Council was taken by surprise when a controversy arose over spraying in Centennial, Millennium and Burns parks in May, he said.
“The signage was inadequate and the contractor (from the Okanagan) has admitted that,” he said. “But the chemical used is approved by Health Canada, is used by many municipalities and school districts in B.C. and is considered harmless 15 minutes after application.”
At a special committee of the whole meeting on June 17, the contractor was in attendance, along with Karolyn Whitford, a mother of four who organized an online petition to ban the spraying of pesticides in Creston parks.
“There was a very good discussion that included Karolyn Whitford and the contractor, Steven Boltby,” Toyota said. “I was impressed with Karolyn’s research.”

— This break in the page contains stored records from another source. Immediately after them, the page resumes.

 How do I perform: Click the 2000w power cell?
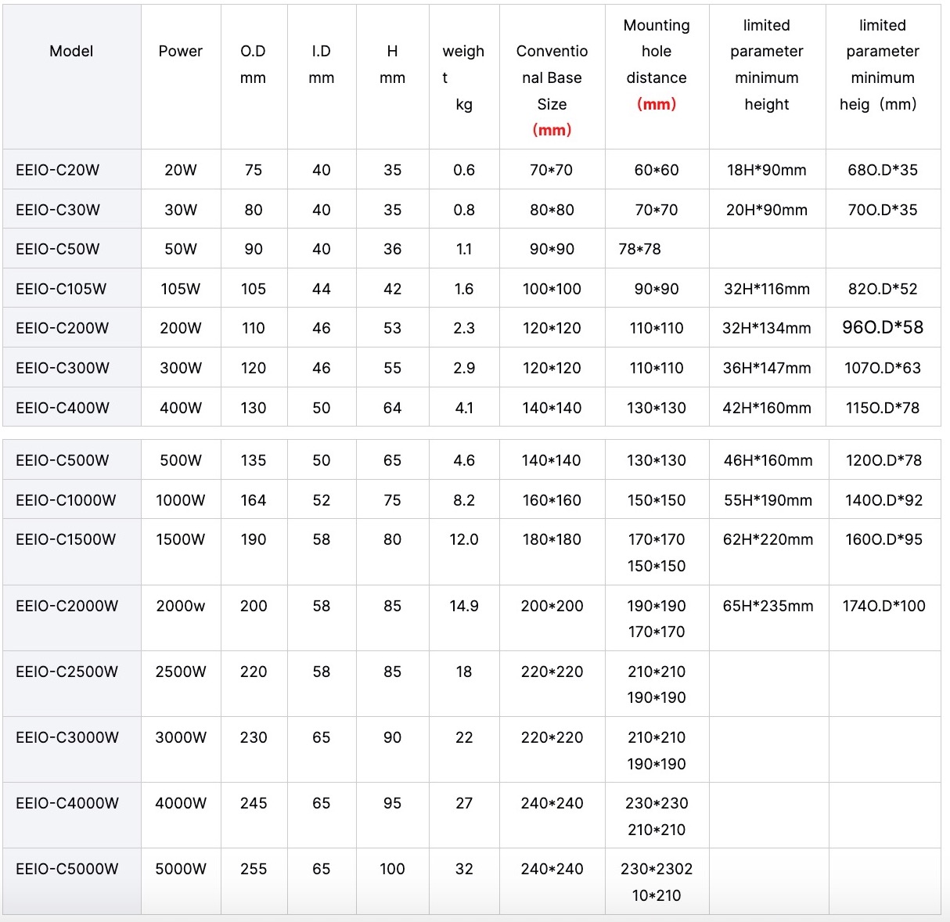tap(181, 606)
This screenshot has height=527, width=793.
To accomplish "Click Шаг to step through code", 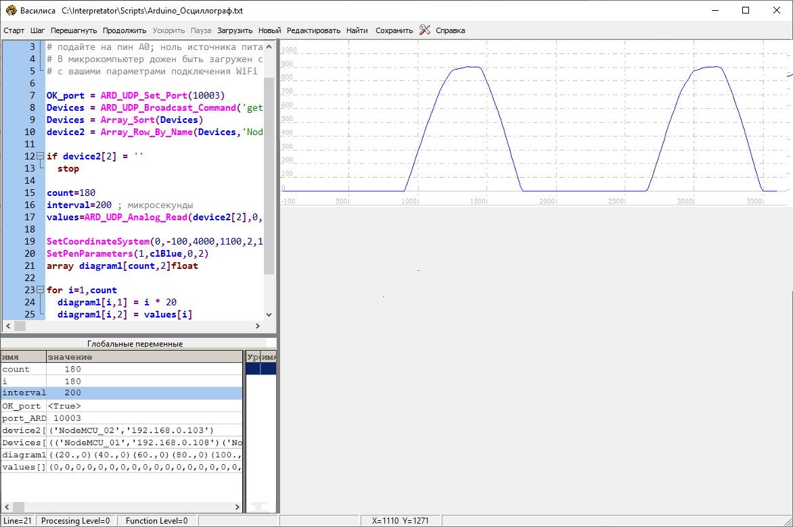I will click(38, 30).
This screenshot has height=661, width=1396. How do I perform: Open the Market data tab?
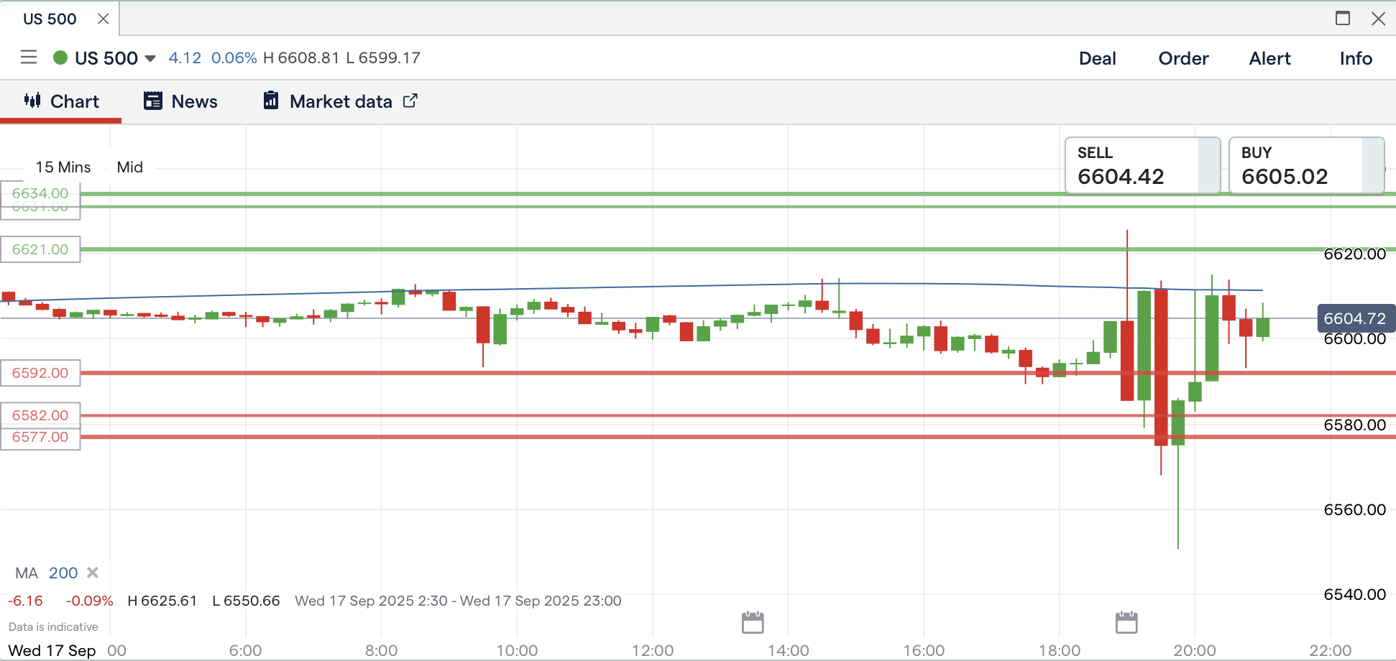340,101
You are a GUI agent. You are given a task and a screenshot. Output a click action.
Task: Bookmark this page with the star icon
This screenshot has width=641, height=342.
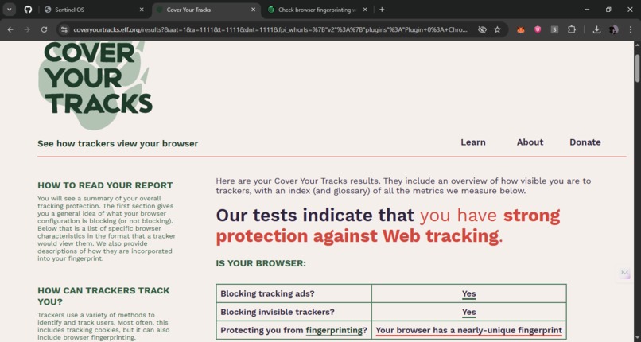coord(497,29)
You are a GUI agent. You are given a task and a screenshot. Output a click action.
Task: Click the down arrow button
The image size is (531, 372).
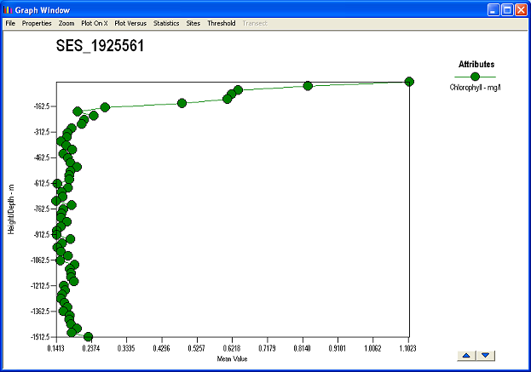tap(485, 355)
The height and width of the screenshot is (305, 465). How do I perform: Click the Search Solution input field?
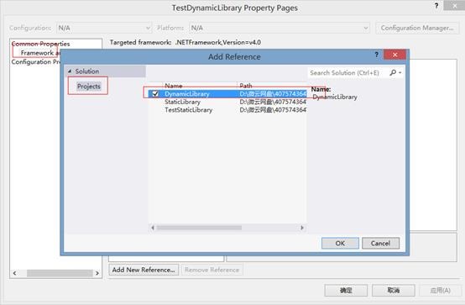pos(348,72)
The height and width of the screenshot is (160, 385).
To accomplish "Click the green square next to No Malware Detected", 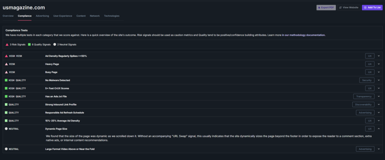I will [x=6, y=80].
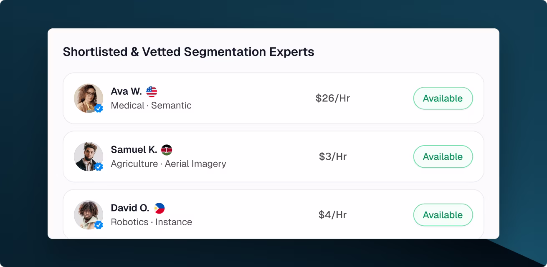Click Ava W.'s blue verified badge
547x267 pixels.
pyautogui.click(x=99, y=109)
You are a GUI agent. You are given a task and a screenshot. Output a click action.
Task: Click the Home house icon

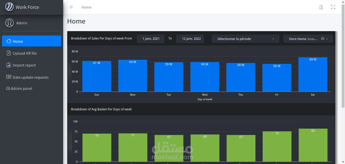[9, 41]
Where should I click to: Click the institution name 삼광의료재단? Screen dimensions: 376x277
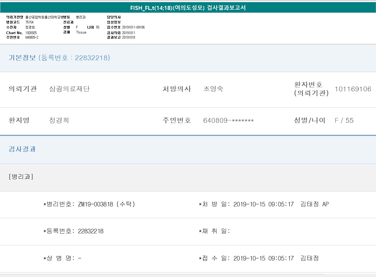tap(70, 89)
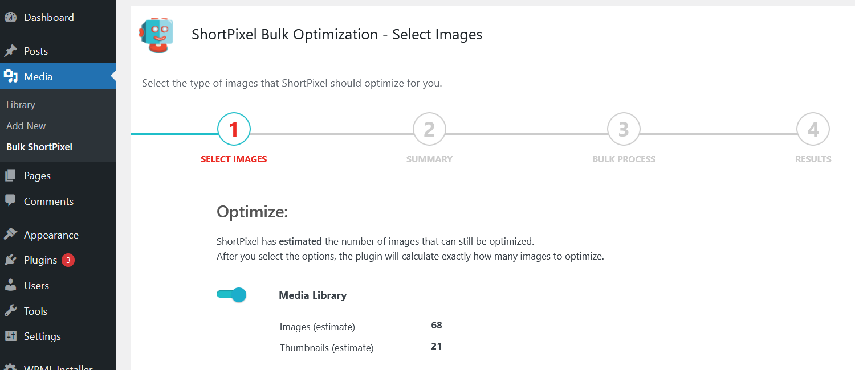855x370 pixels.
Task: Open Add New under Media
Action: [x=26, y=126]
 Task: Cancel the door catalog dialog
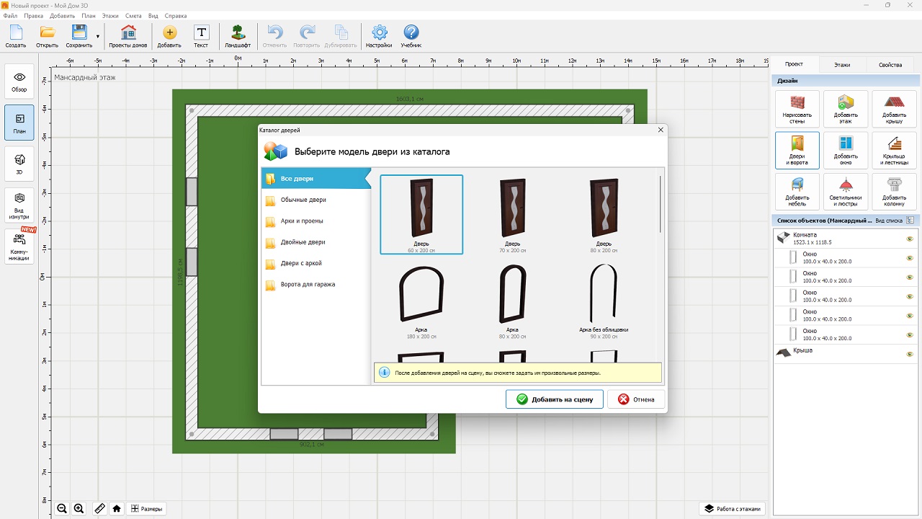coord(636,399)
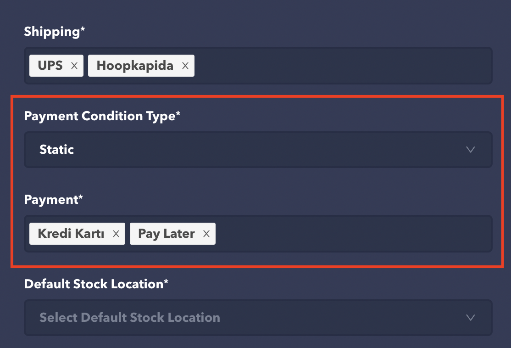Expand Default Stock Location chevron arrow
The width and height of the screenshot is (511, 348).
click(470, 318)
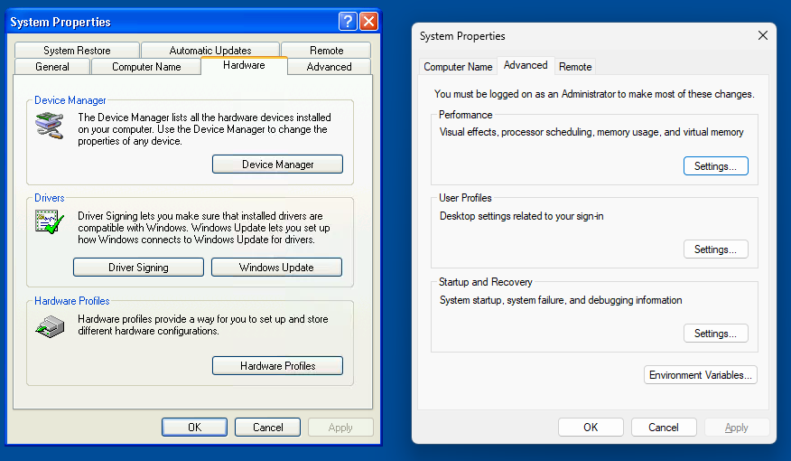Close the modern white System Properties dialog
Image resolution: width=791 pixels, height=461 pixels.
click(762, 36)
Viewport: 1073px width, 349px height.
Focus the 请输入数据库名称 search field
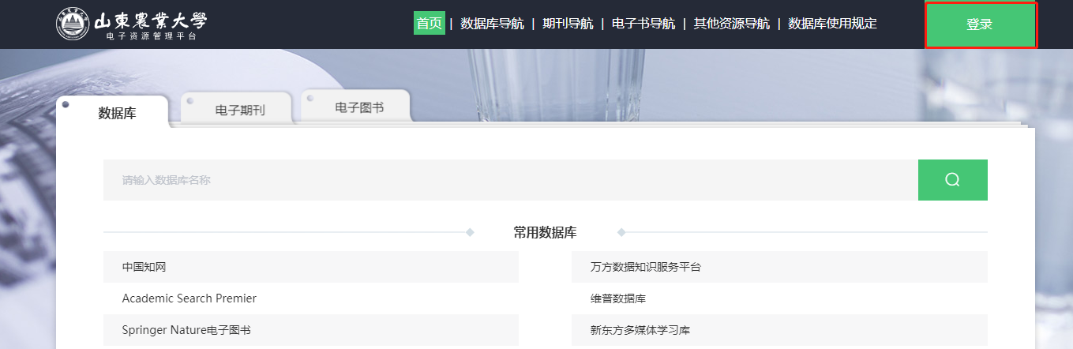tap(509, 180)
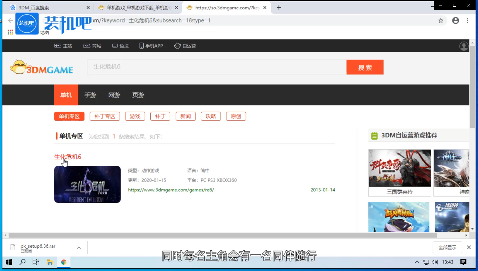Expand pk_setup6.36.rar download options arrow
This screenshot has height=271, width=478.
pyautogui.click(x=79, y=248)
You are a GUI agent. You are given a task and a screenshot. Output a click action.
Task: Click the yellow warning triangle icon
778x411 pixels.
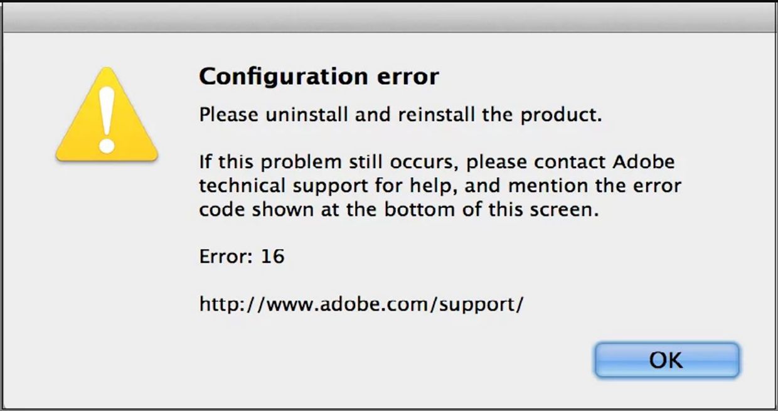[107, 114]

A mother of four who organizes local protests against Monsanto, Whitford said she would not allow her children to play in parks where chemicals are sprayed, including the Rotary Splash Playground in Centennial Park. She specifically objected to the use of Nufarm Trillion Turf Herbicide, which contains 2,4-D, saying it is an ingredient in Agent Orange.
Toyota said there were no further plans to spray local parks this year, so there is no rush to address the issue.
“Council has adequate time to gather information and get direction from our taxpayers before next spring, so it will be able to make an informed decision about how to proceed at a later date,” he said.
•Also at the June 17 special committee of the whole meeting, council agreed to proceed with staff recommendations to change the development cost charge bylaw. An amendment will be introduced at a future meeting to increase cost charges and designate the entire town, not just specific areas. The process will include further opportunity for residents to comment.